WHAT YOU NEED TO DO: Include the line containing "Personalize (283, 1357)" and all lines before it, repeated exactly from the listing below, without pictures.

DATA FOR ANALYSIS:
※

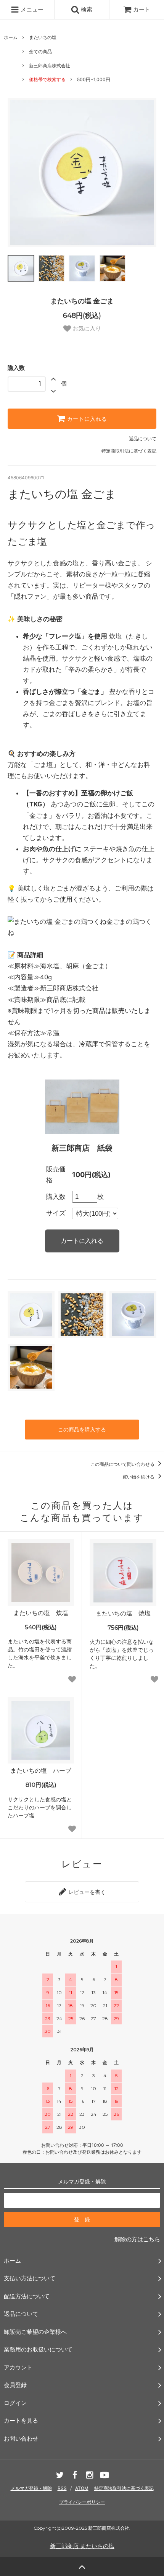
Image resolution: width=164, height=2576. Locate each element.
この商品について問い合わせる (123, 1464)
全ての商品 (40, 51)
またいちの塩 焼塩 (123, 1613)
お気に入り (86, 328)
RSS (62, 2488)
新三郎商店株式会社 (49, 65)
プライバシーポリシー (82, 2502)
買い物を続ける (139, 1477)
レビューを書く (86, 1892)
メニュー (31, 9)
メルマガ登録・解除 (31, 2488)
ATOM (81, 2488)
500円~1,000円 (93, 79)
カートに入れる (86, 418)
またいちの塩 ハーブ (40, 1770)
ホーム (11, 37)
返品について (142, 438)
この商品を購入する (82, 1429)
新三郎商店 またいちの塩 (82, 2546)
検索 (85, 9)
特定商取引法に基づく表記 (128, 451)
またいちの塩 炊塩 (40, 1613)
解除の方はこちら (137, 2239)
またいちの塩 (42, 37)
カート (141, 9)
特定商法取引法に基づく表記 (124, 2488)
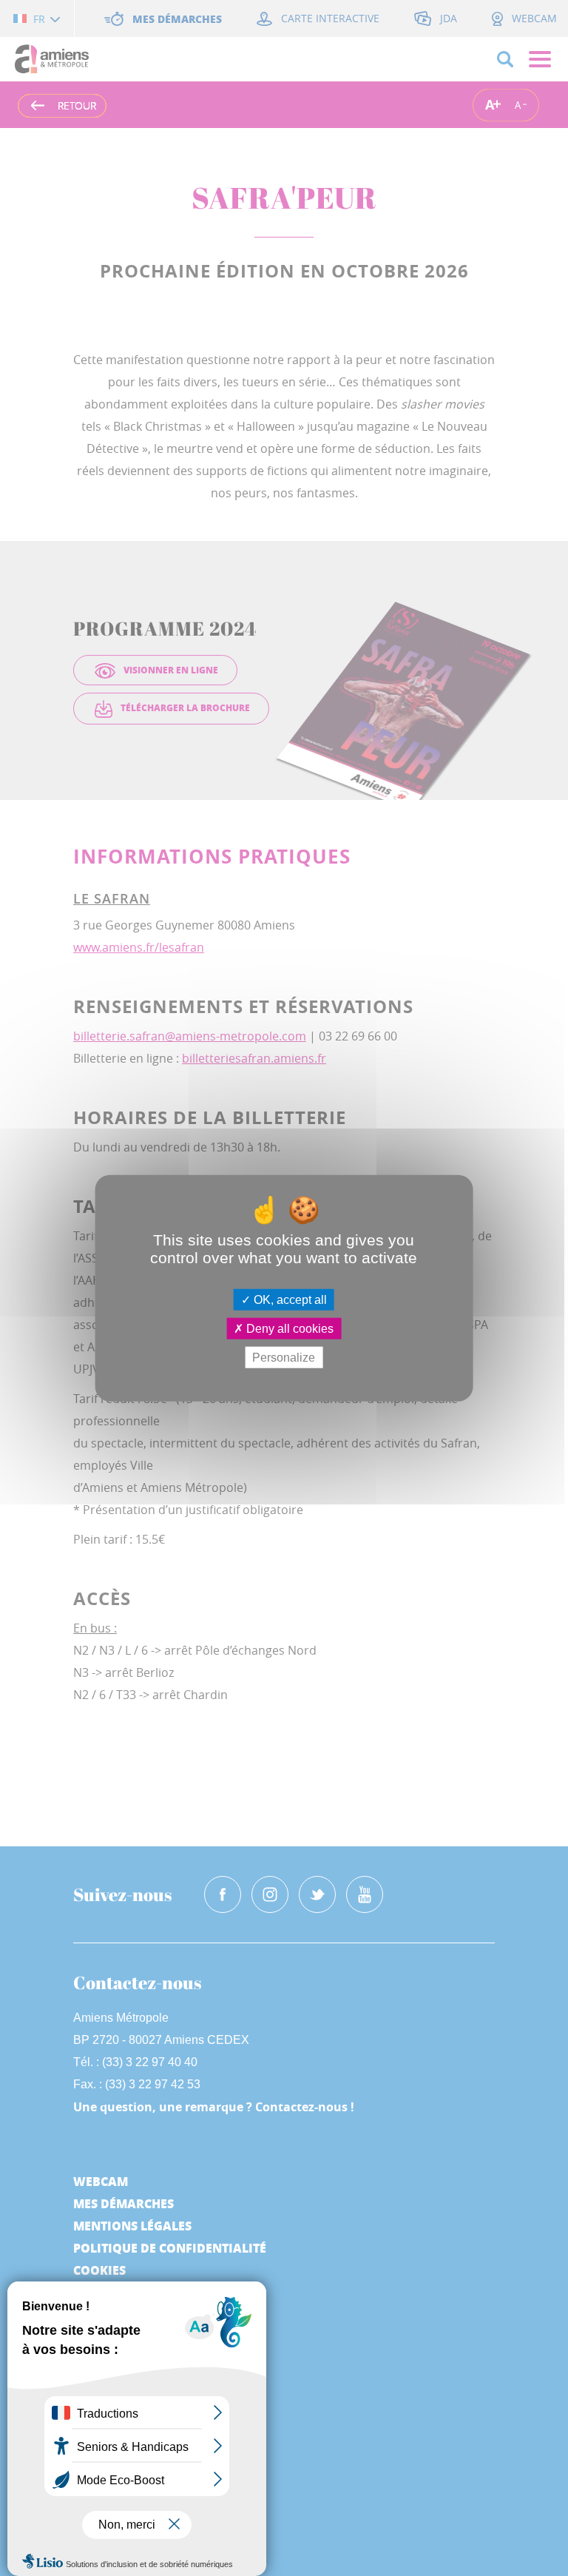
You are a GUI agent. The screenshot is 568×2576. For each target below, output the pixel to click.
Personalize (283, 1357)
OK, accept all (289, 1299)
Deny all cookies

※

OUTPUT BELOW:
Image resolution: width=164, height=2576. Locate each element.
この商品について問い合わせる (123, 1464)
全ての商品 (40, 51)
またいちの塩 焼塩 (123, 1613)
お気に入り (86, 328)
RSS (62, 2488)
新三郎商店株式会社 (49, 65)
プライバシーポリシー (82, 2502)
買い物を続ける (139, 1477)
レビューを書く (86, 1892)
メニュー (31, 9)
メルマガ登録・解除 (31, 2488)
ATOM (81, 2488)
500円~1,000円 (93, 79)
カートに入れる (86, 418)
またいちの塩 ハーブ (40, 1770)
ホーム (11, 37)
返品について (142, 438)
この商品を購入する (82, 1429)
新三郎商店 またいちの塩 (82, 2546)
検索 (85, 9)
特定商取引法に基づく表記 (128, 451)
またいちの塩 炊塩 (40, 1613)
解除の方はこちら (137, 2239)
またいちの塩 (42, 37)
カート (141, 9)
特定商法取引法に基づく表記 (124, 2488)
You are a GUI agent. The screenshot is 568×2576. For each target below, output the pixel to click.
Personalize (283, 1357)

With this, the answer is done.